[Saved data entries]
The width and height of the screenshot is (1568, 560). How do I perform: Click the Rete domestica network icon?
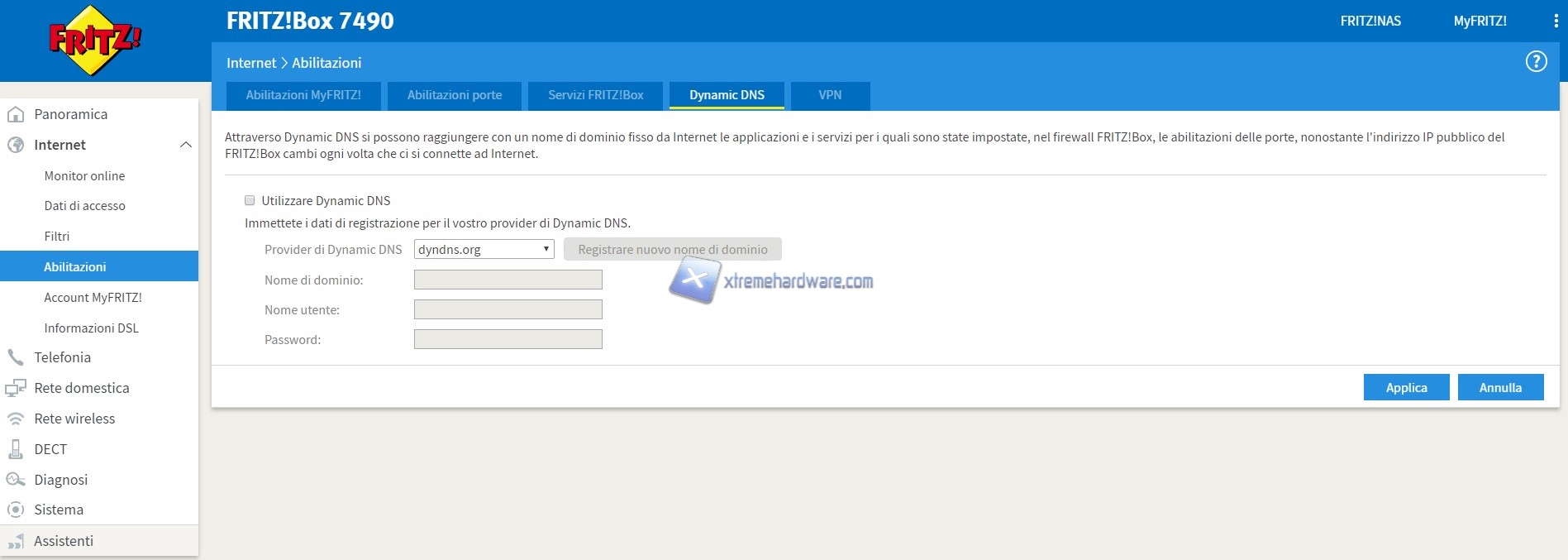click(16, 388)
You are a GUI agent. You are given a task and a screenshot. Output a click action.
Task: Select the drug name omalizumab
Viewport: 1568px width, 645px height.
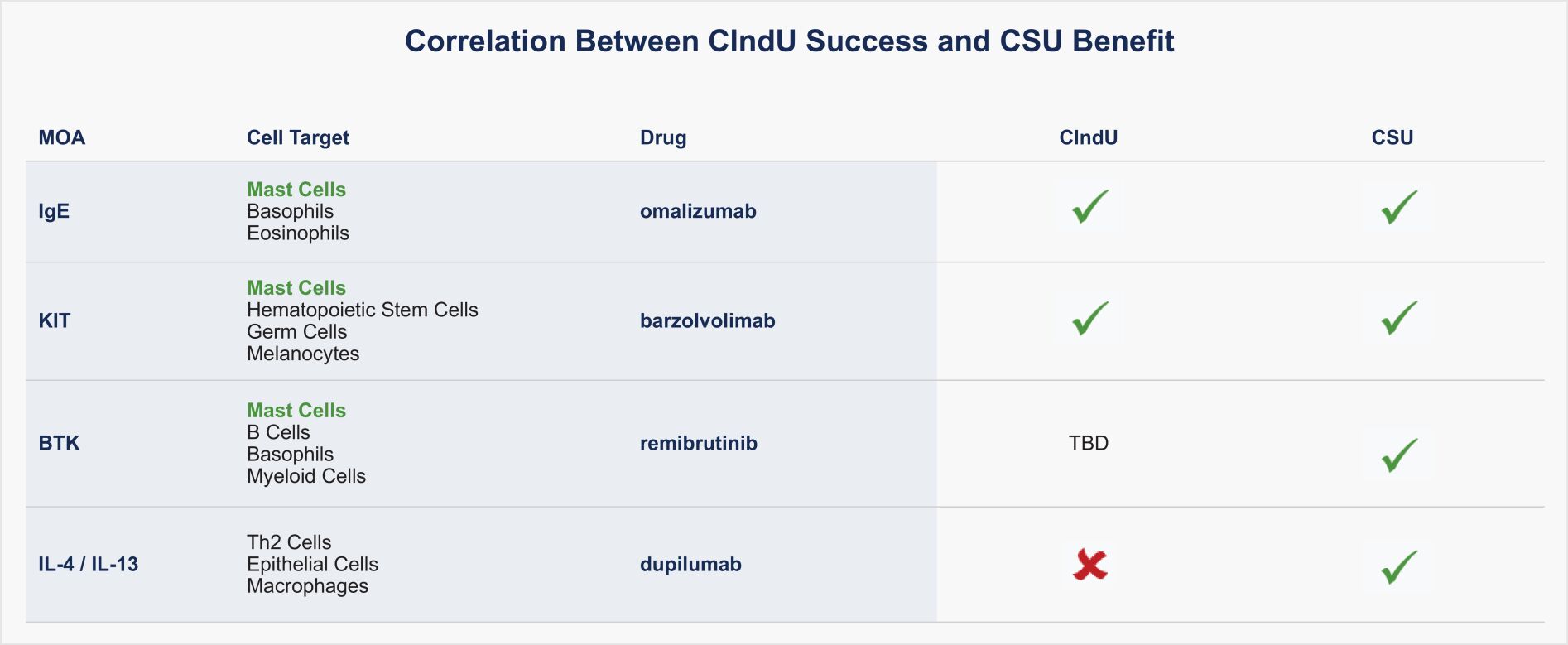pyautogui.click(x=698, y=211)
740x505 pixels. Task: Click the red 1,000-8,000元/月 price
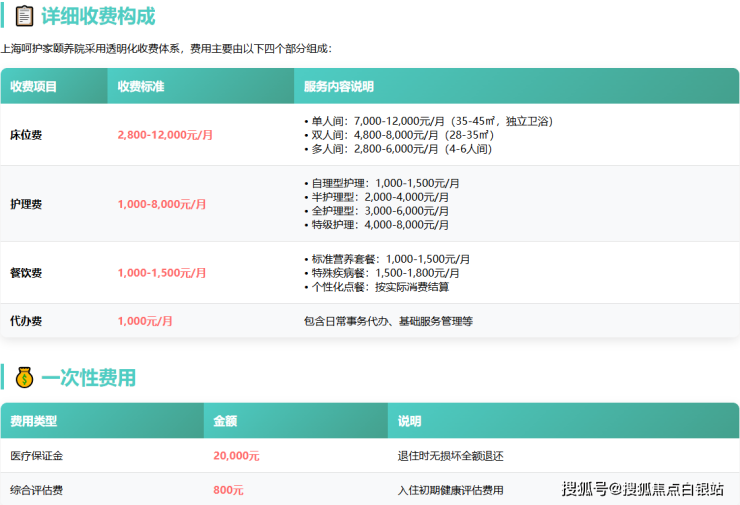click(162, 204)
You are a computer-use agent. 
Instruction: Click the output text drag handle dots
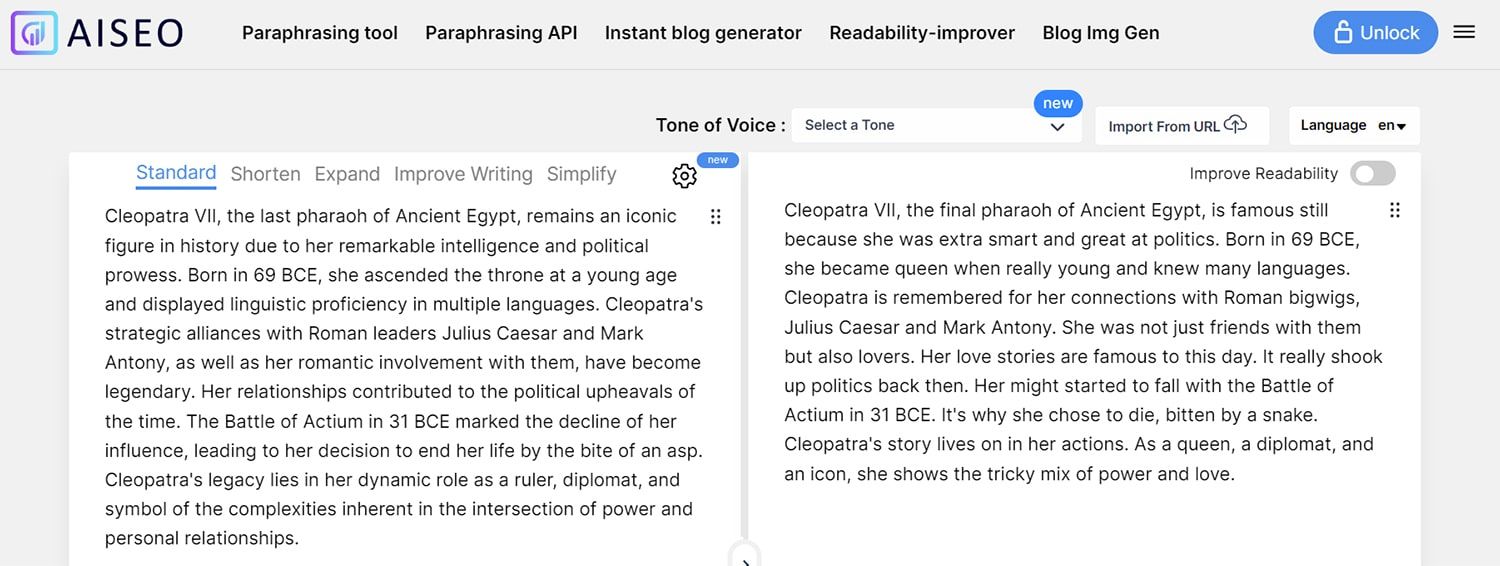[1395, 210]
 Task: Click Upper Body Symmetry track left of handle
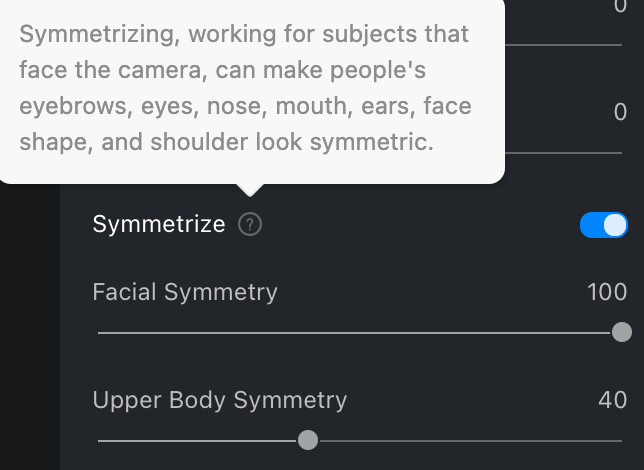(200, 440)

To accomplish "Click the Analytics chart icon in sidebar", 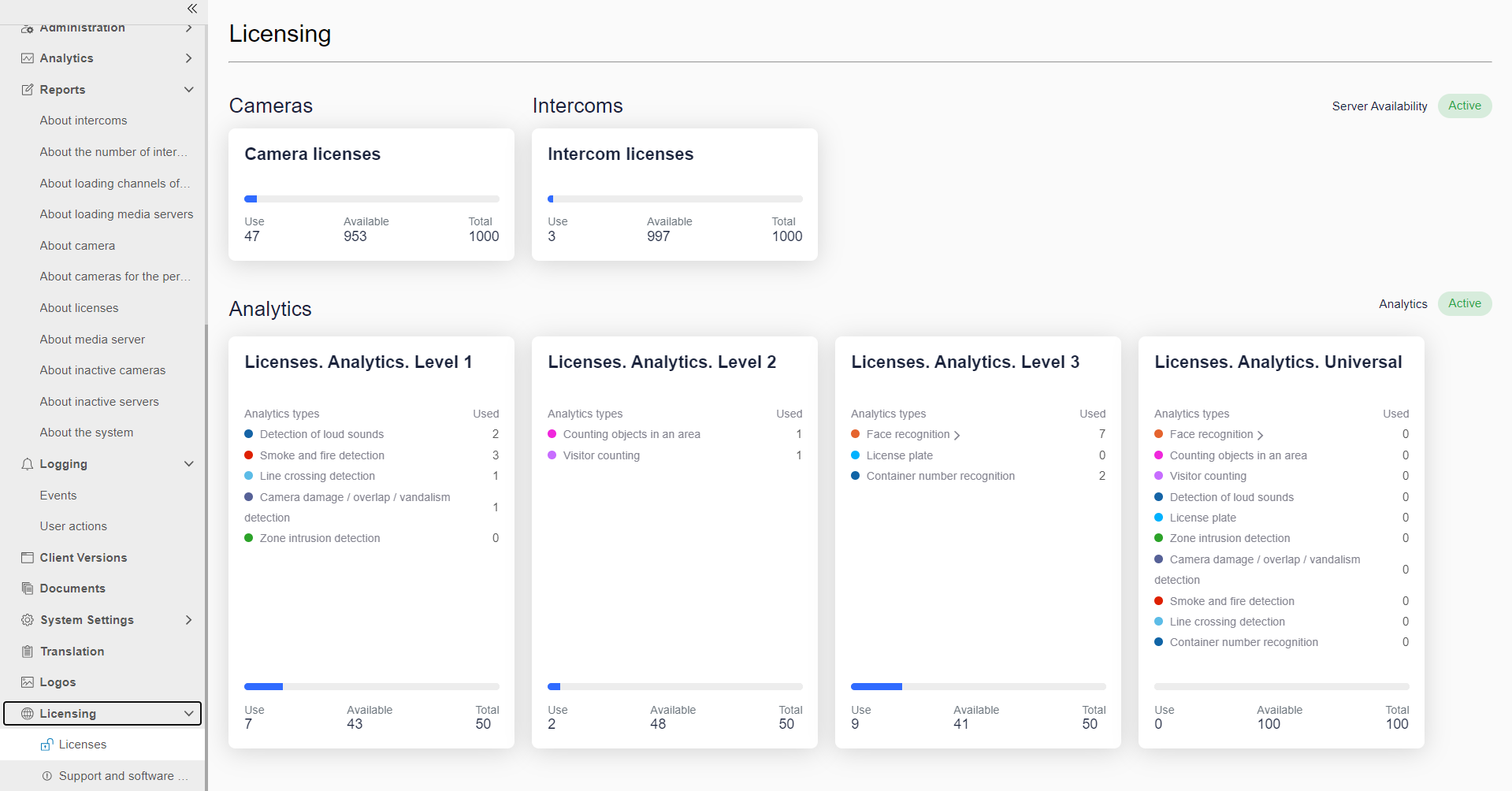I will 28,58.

__What to produce__:
Which of the lines above carry the string "agent"? Copy every one.

__Problem solution__:
You are a GUI agent. You are given a task and a screenshot. Output a click action.
You are a computer-use agent. 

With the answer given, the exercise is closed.